In my later years of college right before I got married I put on a little bit of weight to about 180-185 lbs. I felt in ok shape even though I had stopped running and also wasn't working out. I started to become a little less active as I was trying to finish college and was working at a church. I finished college, got ordained, started full time ministry and got married in the span of about 4 months. I started seminary later that fall. I did not have the funds to join a gym and had convinced myself that my knees were in to bad of shape to do any consistent running. Yet I still ate everything I wanted. I started to put on more weight but really was still in a zone close to my ideal weight so I did not worry about it.
I continued to be active only because I was a youth minister and chasing kids around. I would get in a pick up game of basketball or football every now and then. I might have a chance to play golf and walk the course and thus get in some walking but for the most part I was fatigued and tired alot. I was very busy with work and school and a new wife. I still ate everything I wanted.

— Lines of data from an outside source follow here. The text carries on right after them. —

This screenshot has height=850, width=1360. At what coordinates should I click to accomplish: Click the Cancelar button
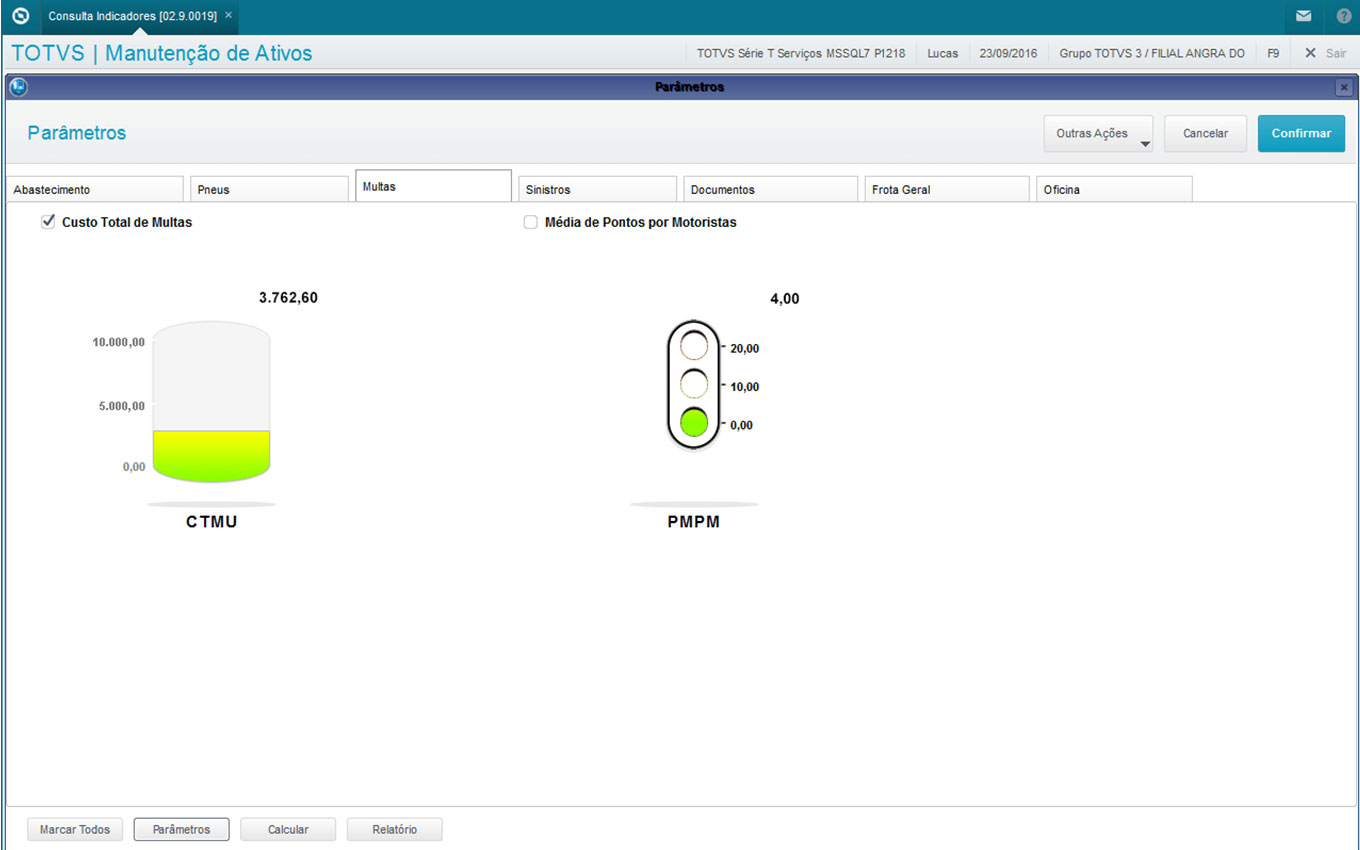pos(1205,134)
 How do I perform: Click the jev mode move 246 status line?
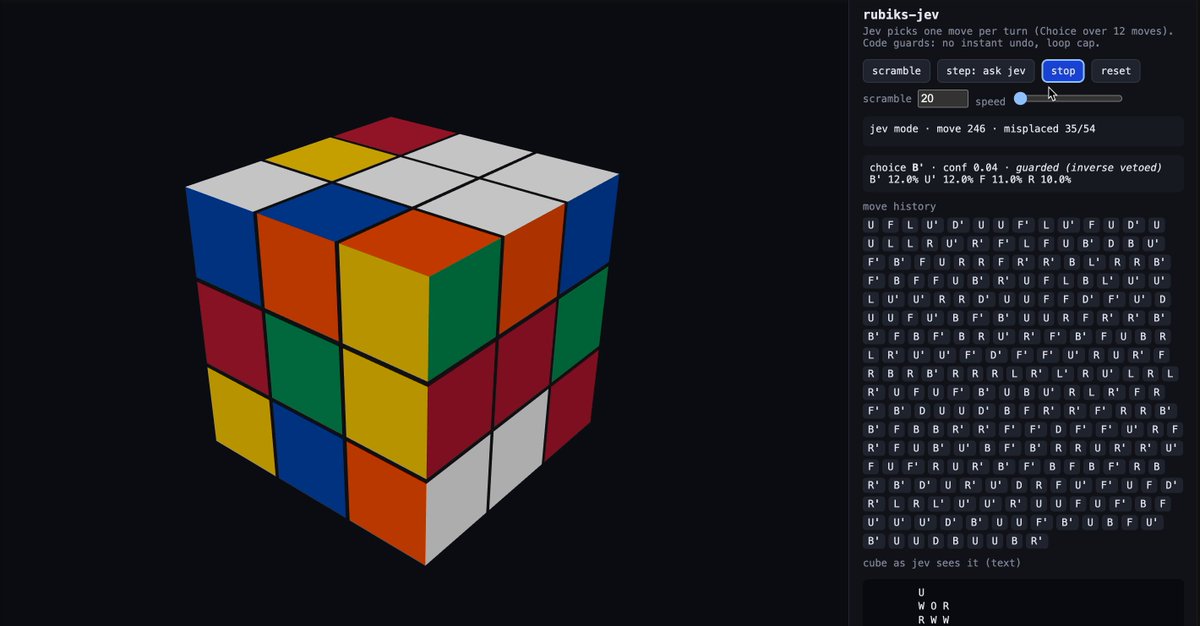pyautogui.click(x=1023, y=129)
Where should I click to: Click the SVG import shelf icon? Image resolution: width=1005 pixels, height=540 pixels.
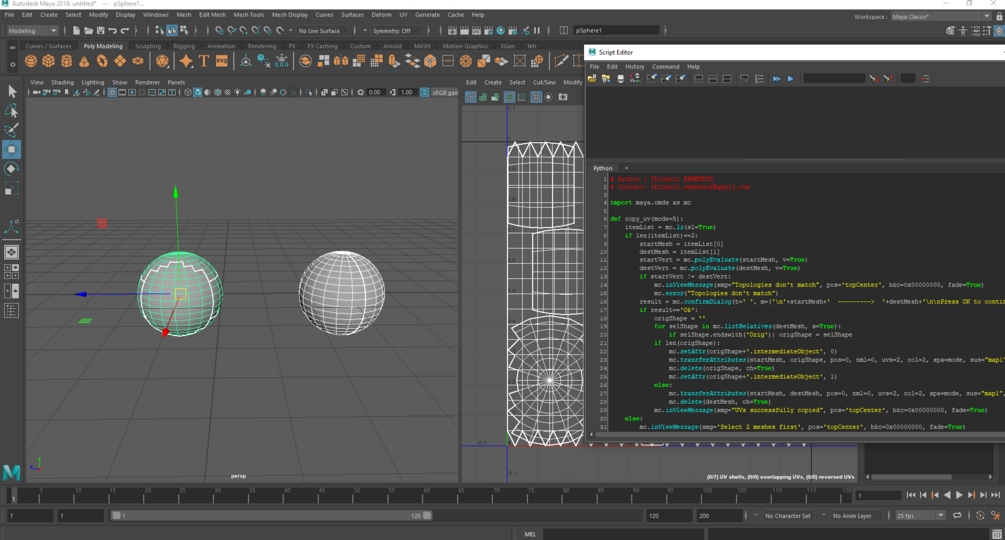click(x=222, y=61)
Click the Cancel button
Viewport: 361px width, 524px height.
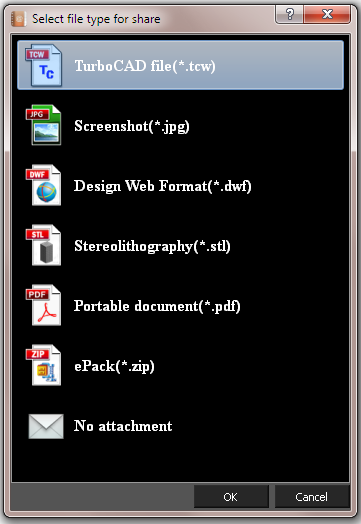tap(312, 497)
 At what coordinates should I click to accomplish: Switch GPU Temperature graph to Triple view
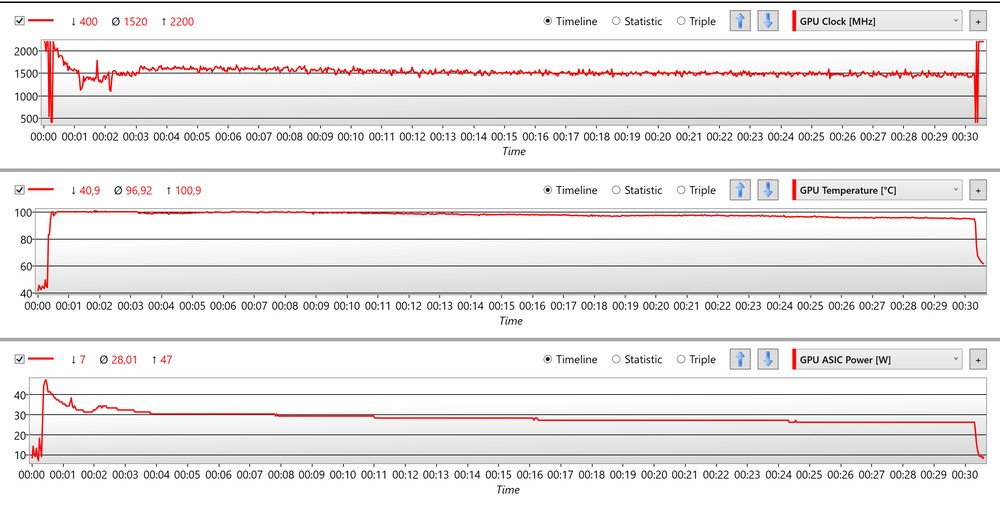tap(682, 190)
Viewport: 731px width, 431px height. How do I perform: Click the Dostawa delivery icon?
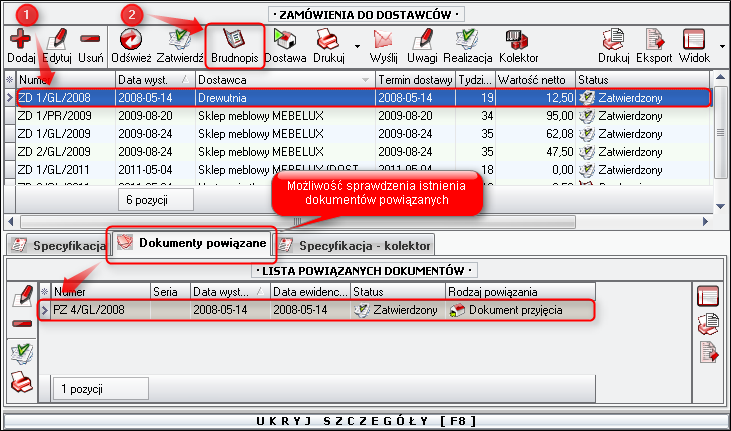point(285,42)
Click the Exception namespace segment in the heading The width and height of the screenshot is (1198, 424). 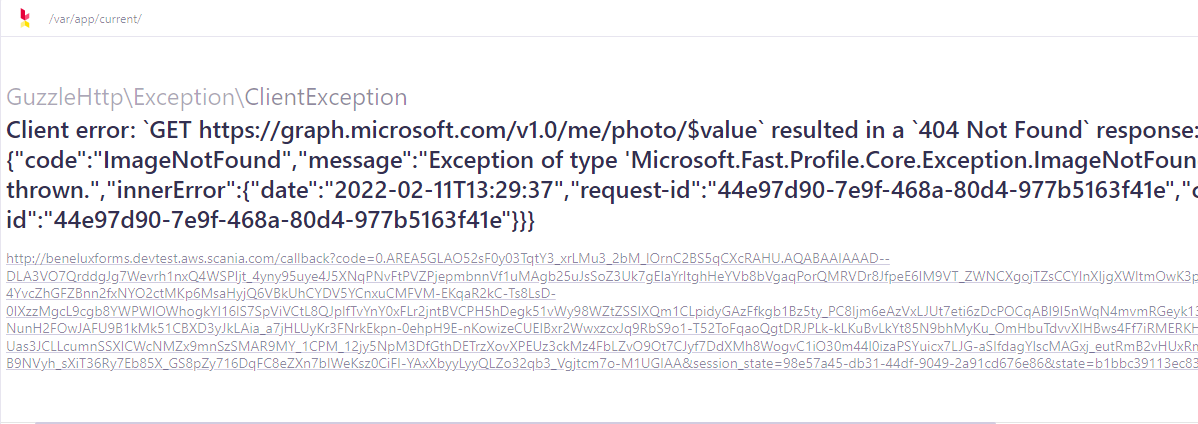185,97

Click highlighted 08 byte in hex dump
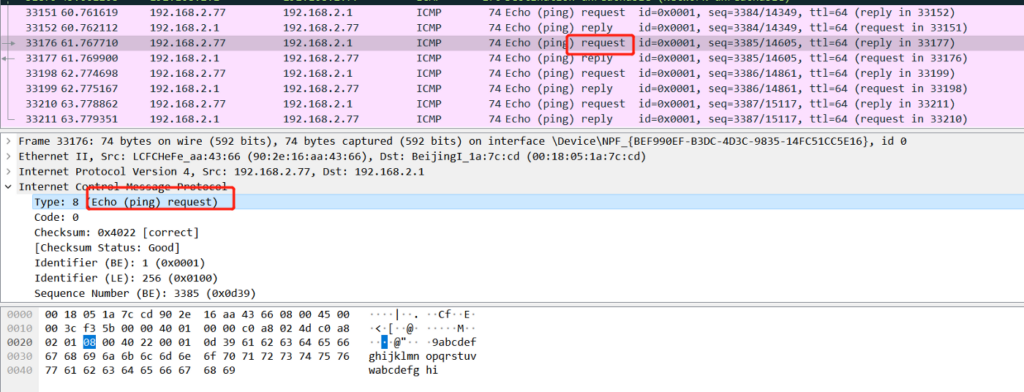[x=90, y=342]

Four years into our marriage we decided to have a baby. We got that opportunity and began the pregnancy. Yes at this point my wife and I would eat at the same times which was all the time. I packed on a good bit of weight and got to about 210 or so. I still looked at myself as being in ok shape but I definitely started to see pictures where there was a little more lopping over the sides. My "love handles" were getting bigger. I was a little more sedentary and still ate everything that I wanted. I remember a picture that we took after our son was born when we traveled to San Francisco. We are standing beside a trolley car. I saw that picture and saw my gut and I was not happy with that, yet I made excuses for why I could not work out and ate everything I wanted.
By this time I had convinced myself that I could never be on a nutritional diet of any kind, because I loved food way too much. It seemed as well that I loved the fattiest food which seem to always taste the best. I weighed between 210 and 215 during this time.
We moved to Florida and I knew that we would go to the beach. I had become a little self conscious about taking my shirt off at the beach. I just did not think my big gut would cut it. My family had made a couple of comments about my size but I blew it off. I was loved by a great wife who by the way lost her baby weight and looked (and still looks) phenomenal. I did not lose my baby weight and looked big.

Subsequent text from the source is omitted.